Чукан, свернувшись в кольцо у ворот, хотел схватить его за ногу.

В голову ударило мертвечиной, на полу в луже крови валялась Лимпиада – и около нее разбитая чашка.

– Отравилась!.. – крикнул, как журавль перед смертью, и побежал к колодцу за холодной водой.

Поливал ей на грудь, пальцем разжимал стиснутые зубы.

Холодел.

Склонившись на колени, закрылся руками и заголосил по-бабьему.

– Ой, не ходила бы девка до мельника, не развивала бы свою кудрявую косу, не выскакивала бы в одной сорочке по ночам, не теряла бы ты девичью честь.

Ползал, подымал осколки чашки и подносил к носу.

– Ох ты, бесталанная головушка, при тебе спорынья в поле вызрела, и на погибель ты свою ее пожинала.


Ваньчок трепал за ухо своего подпаска.

– Ты опять, негодяй, потерял ярку. Ищи, харя твоя поганая, до смерти захлыщу.

– Я, дя-аденька, ни при чем, – плакал Юшка. – Вот те Христос, не виноват…

– Я те, сволочь, покажу, как отказываться. Ишь сопляк какой подхалимный!

Возбужденный опять неудачей, напился к вечеру пьян и поехал опять сватать Лимпиаду.

Около околицы ему послышалось, что Филипп поет песню.

Он слез с телеги и, качаясь, выгаркивал осипло «Веревочку»:


Эх, да как на этой на веревочке
Жисть покончит молодец…

С концом песни ввалился в избу и остолбенел.

– Это он! – крикнул с брызгами пены у рта. – Это он… Он весь яр поджег, дымом задвашил…

Красные глаза увидели прислоненную к запечью берданку.

Голова закружилась безумием и хмелем.

Схватив берданку, осмотрел заряды и выбежал на дорогу.

Ветер ерошил на непокрытой голове волосы и спускал на глаза.

Хвои шумели.

Вечерело. Карев ходил набрать грибов. Заготавливал на отход.

Шел с грустной думой о Лимпиаде и незаметно подошел к дому.

В хате светился огонь, и на полу сырой картошкой играл кот.

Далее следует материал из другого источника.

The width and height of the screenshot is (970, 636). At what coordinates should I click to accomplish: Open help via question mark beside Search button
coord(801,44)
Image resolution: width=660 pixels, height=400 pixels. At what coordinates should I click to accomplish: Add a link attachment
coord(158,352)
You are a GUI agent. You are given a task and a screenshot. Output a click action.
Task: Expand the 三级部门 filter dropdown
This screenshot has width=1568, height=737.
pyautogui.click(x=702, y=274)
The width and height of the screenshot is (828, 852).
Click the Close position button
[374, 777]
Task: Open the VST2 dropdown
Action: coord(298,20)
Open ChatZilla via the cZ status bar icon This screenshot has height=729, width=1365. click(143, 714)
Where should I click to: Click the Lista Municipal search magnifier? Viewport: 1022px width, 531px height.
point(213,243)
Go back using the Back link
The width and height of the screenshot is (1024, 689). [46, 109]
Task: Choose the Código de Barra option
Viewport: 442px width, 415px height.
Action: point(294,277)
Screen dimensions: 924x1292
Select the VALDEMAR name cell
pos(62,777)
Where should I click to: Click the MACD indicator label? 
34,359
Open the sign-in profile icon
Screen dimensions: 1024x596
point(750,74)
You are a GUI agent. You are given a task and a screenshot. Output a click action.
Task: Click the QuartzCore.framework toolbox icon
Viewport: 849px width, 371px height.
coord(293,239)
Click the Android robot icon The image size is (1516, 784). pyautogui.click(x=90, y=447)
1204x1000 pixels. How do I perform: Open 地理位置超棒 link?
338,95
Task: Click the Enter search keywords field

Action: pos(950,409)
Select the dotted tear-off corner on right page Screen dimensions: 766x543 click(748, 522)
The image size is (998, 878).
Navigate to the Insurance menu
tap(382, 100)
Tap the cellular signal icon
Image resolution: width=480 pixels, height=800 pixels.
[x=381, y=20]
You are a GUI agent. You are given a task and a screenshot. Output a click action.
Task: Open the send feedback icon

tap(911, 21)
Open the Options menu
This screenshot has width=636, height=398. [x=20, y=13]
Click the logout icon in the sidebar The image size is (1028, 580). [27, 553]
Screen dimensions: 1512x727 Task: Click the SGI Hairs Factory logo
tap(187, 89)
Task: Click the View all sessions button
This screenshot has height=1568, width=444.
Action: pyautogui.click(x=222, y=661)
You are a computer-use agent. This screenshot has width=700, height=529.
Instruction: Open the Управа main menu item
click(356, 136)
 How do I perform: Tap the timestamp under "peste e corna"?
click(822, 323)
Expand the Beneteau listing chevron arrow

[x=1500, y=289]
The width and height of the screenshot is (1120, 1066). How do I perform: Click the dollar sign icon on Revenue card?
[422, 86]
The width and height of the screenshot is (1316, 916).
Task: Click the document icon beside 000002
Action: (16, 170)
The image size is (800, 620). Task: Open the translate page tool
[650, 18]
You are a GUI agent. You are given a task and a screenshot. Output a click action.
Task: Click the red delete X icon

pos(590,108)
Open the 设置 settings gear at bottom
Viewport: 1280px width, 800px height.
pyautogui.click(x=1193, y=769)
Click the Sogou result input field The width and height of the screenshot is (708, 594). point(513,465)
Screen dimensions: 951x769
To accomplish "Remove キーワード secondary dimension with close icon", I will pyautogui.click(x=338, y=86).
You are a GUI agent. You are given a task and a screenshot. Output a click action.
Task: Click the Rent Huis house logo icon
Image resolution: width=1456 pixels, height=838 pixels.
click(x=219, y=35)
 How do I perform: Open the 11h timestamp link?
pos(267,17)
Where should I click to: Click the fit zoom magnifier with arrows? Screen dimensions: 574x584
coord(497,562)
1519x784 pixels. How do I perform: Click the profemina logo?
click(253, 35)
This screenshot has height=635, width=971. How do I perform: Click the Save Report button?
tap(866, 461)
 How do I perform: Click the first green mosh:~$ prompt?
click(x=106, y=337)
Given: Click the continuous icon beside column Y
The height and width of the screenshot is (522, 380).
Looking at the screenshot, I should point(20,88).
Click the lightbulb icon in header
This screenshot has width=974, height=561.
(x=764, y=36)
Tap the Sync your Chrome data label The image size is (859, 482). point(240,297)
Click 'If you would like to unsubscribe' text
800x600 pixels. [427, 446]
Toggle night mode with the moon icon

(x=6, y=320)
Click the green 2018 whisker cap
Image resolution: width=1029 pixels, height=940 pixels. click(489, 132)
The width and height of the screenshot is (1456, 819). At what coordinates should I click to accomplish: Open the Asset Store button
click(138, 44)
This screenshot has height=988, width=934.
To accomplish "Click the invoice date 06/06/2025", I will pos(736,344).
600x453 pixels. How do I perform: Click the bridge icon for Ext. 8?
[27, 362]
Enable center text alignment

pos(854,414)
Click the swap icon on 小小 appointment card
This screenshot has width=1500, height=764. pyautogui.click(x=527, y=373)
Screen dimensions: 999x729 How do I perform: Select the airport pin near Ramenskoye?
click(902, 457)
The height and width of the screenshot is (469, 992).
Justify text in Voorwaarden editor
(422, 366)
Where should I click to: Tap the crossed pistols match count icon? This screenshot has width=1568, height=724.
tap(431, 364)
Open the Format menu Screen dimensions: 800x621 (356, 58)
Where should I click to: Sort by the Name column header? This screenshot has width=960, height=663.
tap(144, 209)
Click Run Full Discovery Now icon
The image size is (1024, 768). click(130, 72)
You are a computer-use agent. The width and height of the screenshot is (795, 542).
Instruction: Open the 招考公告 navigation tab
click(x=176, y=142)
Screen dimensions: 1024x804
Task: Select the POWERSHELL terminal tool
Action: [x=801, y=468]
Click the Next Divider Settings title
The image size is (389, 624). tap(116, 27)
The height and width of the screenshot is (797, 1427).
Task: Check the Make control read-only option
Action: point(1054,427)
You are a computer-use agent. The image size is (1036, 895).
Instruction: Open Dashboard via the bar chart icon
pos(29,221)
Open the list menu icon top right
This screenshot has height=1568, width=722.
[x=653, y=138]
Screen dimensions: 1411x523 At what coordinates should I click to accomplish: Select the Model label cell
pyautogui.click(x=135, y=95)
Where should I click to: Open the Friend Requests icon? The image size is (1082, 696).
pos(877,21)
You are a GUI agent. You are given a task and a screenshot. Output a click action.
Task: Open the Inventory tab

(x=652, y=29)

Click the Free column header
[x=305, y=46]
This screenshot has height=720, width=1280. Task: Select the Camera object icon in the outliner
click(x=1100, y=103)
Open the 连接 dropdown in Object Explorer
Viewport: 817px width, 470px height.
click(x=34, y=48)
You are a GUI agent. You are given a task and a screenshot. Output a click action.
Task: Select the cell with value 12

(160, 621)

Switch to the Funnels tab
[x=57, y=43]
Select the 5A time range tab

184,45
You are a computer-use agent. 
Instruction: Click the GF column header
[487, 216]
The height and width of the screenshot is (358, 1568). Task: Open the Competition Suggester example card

На крыльце он увидел темную тень и подумал, что его кто-то ожидает.

Прислоненная к перилам тень взмахнула ружьем.

«Филипп, – подумал Карев, – на охоту, видно, напоследок зовет…»

Грянул выстрел, и почуял, как что-то кольнуло его и разлилось теплом.

Упал… по телу пробегла дремная слабость. Показалось еще теплее, но вдруг к горлу хлынуло как бы расплавленное олово, и, не имея силы вздохнуть, он забился, как косач.

Стихало… От дороги слышались удаляющиеся шаги. Месяц, выкатившись из-за бугра долины, залил лунью крыльцо и крышу.

– Ку-гу, ку-гу… – шомонила за мельницей сова.

...

Железный миргород
Очерки об Америке

Я не читал прошлогодней статьи Троцкого о современном искусстве, когда был за границей. Она попалась мне только теперь, когда я вернулся домой. Прочел о себе и грустно улыбнулся. Мне нравится гений этого человека, но видите ли?.. Видите ли?..

Впрочем, он замечательно прав, говоря, что я вернусь не тем, чем был.

Да, я вернулся не тем. Много дано мне, но и много отнято. Перевешивает то, что дано.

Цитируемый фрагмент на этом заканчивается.